Le retour à l’école ravive la crainte de la violence des militaires et des colons israéliens

 « J’avais peur, à l’école », a expliqué Amir H., 15 ans, à Defense for Children International – Palestine (DCI-P). « Chaque fois que je voyais des soldats, sur le chemin de l’école, j’étais effrayé et j’essayais de m’en éloigner le plus possible parce que j’avais déjà été interpellé auparavant, et plus d’une fois. »

DCI-P, 14 octobre 2020

6 septembre 2020, à proximité de la colonie juive de Beit Hadasa, dans la ville de Hébron, en Cisjordanie occupée, des étudiants et des enseignants palestiniens attendent à un check-point militaire que les soldats israéliens les laissent passer pour qu'ils puissent se rendre à l'école en ce premier jour de classe. (Photo : AFP / Hazem Bader)

6 septembre 2020, à proximité de la colonie juive de Beit Hadasa, dans la ville de Hébron, en Cisjordanie occupée, des étudiants et des enseignants palestiniens attendent à un check-point militaire que les soldats israéliens les laissent passer pour qu’ils puissent se rendre à l’école en ce premier jour de classe. (Photo : AFP / Hazem Bader)

Un retour en classe en septembre signifiait que, pour les étudiants et écoliers palestiniens vivant à proximité des colonies israéliennes illégales, les trajets scolaires et les journées de classe allaient une fois de plus être marqués par la violence des soldats et des colons israéliens.

Amir, pour l’instant en neuvième année à l’École secondaire pour garçons de Tuqu, située à l’est de la ville de Bethléem, en Cisjordanie occupée, a fait l’objet de nombreuses tentatives d’arrestation par l’armée israélienne alors qu’il était sur le chemin de l’école ou qu’il en revenait.

• **DONNÉES DISPONIBLES**:
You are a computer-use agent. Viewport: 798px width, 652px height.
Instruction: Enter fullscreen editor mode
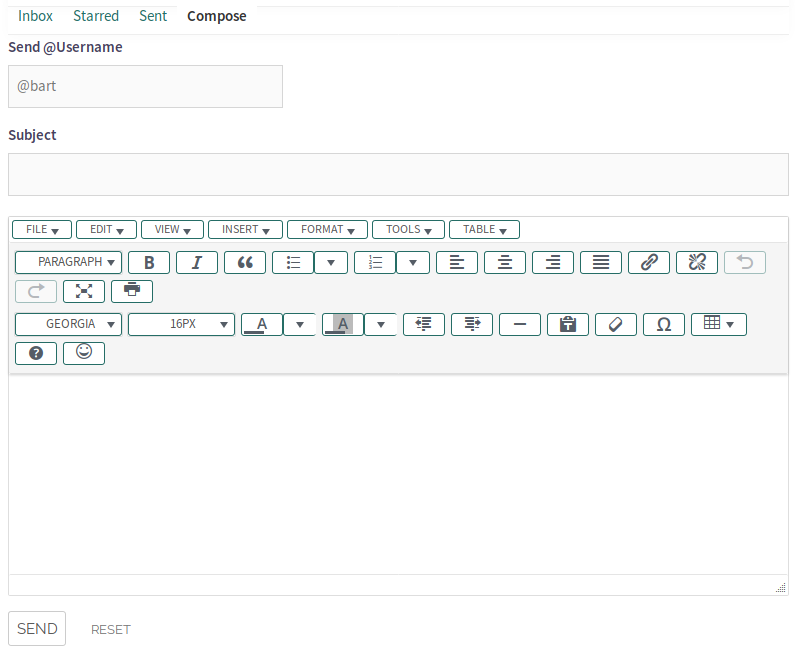(x=84, y=291)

• **EXERCICES**:
a) Reproduisez tel quel le passage de l'article sur la rentrée scolaire en Cisjordanie, de « Un retour en » à « des colons israéliens. ».
b) Rédigez la suite de l'article sur la rentrée scolaire en Cisjordanie, à partir de l'endroit où il s'arrête.

• **CORRIGÉ DES EXERCICES**:
a)
Un retour en classe en septembre signifiait que, pour les étudiants et écoliers palestiniens vivant à proximité des colonies israéliennes illégales, les trajets scolaires et les journées de classe allaient une fois de plus être marqués par la violence des soldats et des colons israéliens.

b)
« J’étais extrêmement effrayé et je me mettais à hurler et je sentais que les soldats israéliens voulaient m’attraper et me battre »,

se rappelle Amir en parlant d’un précédent incident. « Ils m’effrayaient beaucoup. » Ses professeurs, le principal de l’école et d’autres personnes sont intervenues pour le protéger.

L’histoire d’Amir n’a rien d’unique. Stationnés partout en Cisjordanie occupée, l’armée, la police et les effectifs de la sécurité privée d’Israël protègent les populations de colons. Au contraire des autres civils israéliens, bien des colons israéliens sont armés. Cela crée un environnement hyper-militarisé qui se traduit par l’exercice d’une violence physique et psychologique disproportionnée à l’égard des enfants palestiniens.

Les étudiants et écoliers qui vivent sous occupation militaire israélienne en Cisjordanie occupée sont confrontés quotidiennement à des arrestations, à l’emprisonnement, à la violence et au harcèlement de la part des soldats et des colons israéliens. Les check-points, les routes utilisées par les forces et les colons israéliens, et d’autres infrastructures militaires à l’intérieur ou près des communautés palestiniennes constituent des obstacles supplémentaires à la jouissance de leur droit à un environnement éducatif sécurisé tel que le préconise la Convention des Nations unies sur les droits de l’enfance, qui a d’ailleurs été ratifiée par Israël en 1991.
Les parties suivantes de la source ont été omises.